:: Given text

Staying ahead of the curve: Understanding the proposals for Pre-Action Protocols

At the end of the summer the Civil Justice Council published their recommendations for reforming current pre-action protocol regime. The CJC endorses radical changes including making compliance with PAPs mandatory in most cases. We reflect on what these changes will mean for parties when they are introduced.

Part 1 of the CJC’s final Report follows the working group’s fundamental review of the role of PAPs that began in 2020 and follows an interim report in 2021. The latest report highlights the importance of providing sufficient notice and information to parties to enable them to meaningfully engage in formal or informal dispute resolution processes and to narrow the issues between them, potentially avoiding litigation altogether.

What needs to change?

The CJC recognises the importance of PAPs.

The Report states that: “there is always a balance to be struck between, on the one hand, flexibility in procedure and a concomitant risk of vagueness as to the steps required of parties, and on the other hand, clear and precise procedural rules that may become overly technical and costly to comply with.”

Changes are needed to increase accessibility and to endorse the overriding objective set out in CPR Part 1. The CJC has made the following recommendations:

  • Formalising the role of PAPs by adding a reference to them in the overriding objective
  • Making compliance mandatory
  • Digitisation of the PAPs
  • Introduction of a new General PAP to replace the current Practice Direction – Pre-Action Conduct (PD-PAC)

::::
:: Data rows

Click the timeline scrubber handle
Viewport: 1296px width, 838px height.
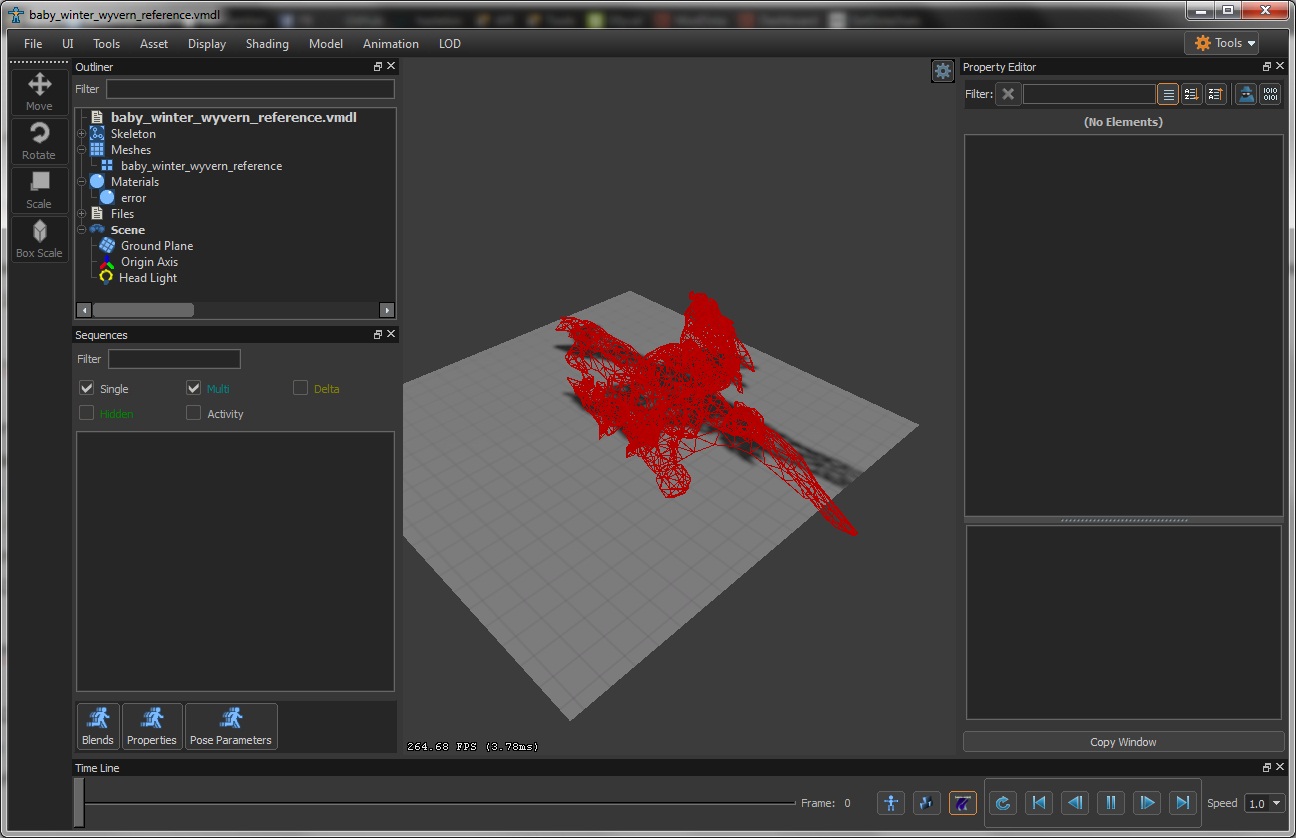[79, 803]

::::
:: Data rows

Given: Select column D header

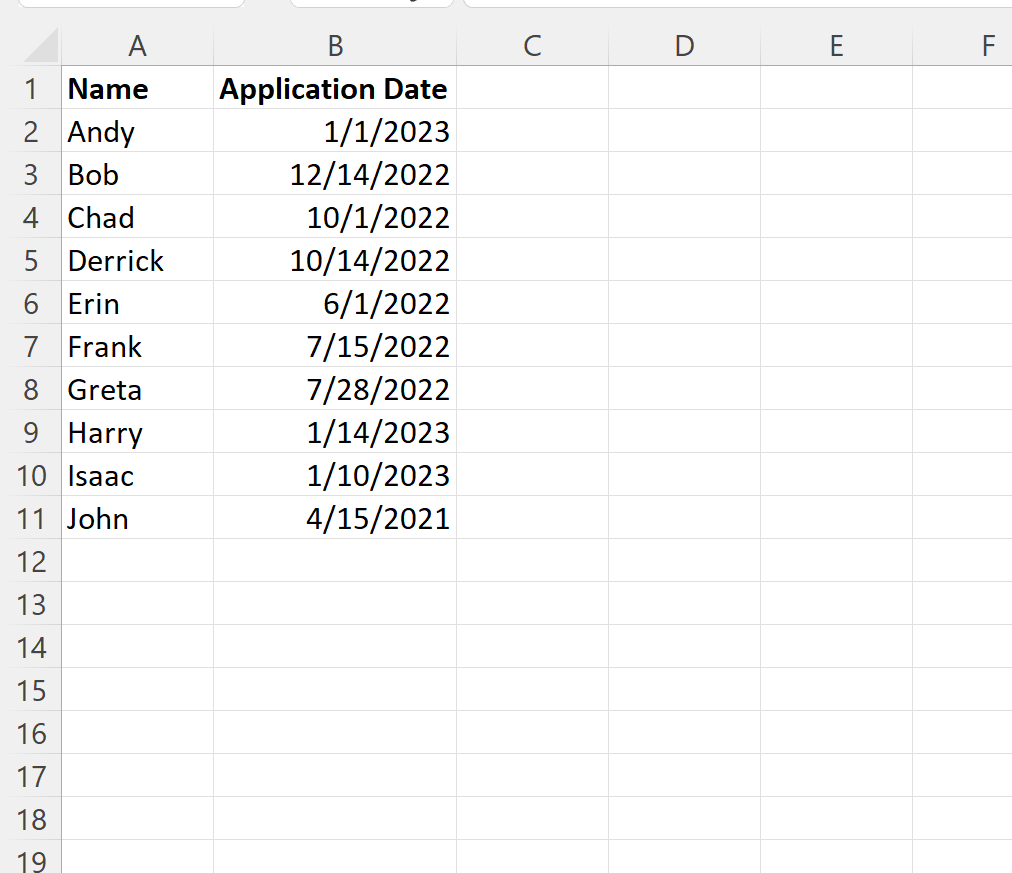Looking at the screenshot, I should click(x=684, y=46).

::::
:: Data rows

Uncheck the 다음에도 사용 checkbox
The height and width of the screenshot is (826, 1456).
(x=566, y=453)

::::

Stated goal 1 »
Report each line of the records above that contains the string "height". Case counts.
Stated goal 2 »
Please write what comes next in the article on pre-action protocol reform, continuing from its final line.

Exercise output 1 »
Viewport: 1296px width, 838px height.
The height and width of the screenshot is (826, 1456).

Exercise output 2 »
  • Introduction of an Ultra-low value PAP, and
  • Sanctions for non-compliance

We look at some of these recommendations in more detail below.

Mandatory Compliance

The CJC highlighted that PAPs help advance fair dispute resolution and facilitate more proportionate litigation. For PAPs to satisfy these goals, they need to be:

  • Accessible to all
  • Set out clear, proportionate steps towards dispute resolution and effective case management, and
  • Be consistently followed by parties and enforced by the courts

The report recommends that compliance with the PAPs should be mandatory unless there is an urgent need to issue proceedings. Examples of this would include an imminent expiry of a limitation period or the need for an urgent injunction.


The report recommends that the PAPs be digitised using online portals. Online portals make communication and file storage easier and they can provide real time information to parties about the processes, what each stage consists of, the timelines involved and where the case is currently at.

The CJC see “harnessing the potential of pre-action protocols to promote greater access to more affordable justice, especially through the use of digital portals” as a priority.

General Pre-Action Protocol

The CJC propose the current Practice Direction – Pre-Action Conduct be replaced with a new General Pre-Action Protocol. This new Protocol would reiterate that litigation should be a last resort and include further guidance on the meaning of key documents that must be disclosed by the parties.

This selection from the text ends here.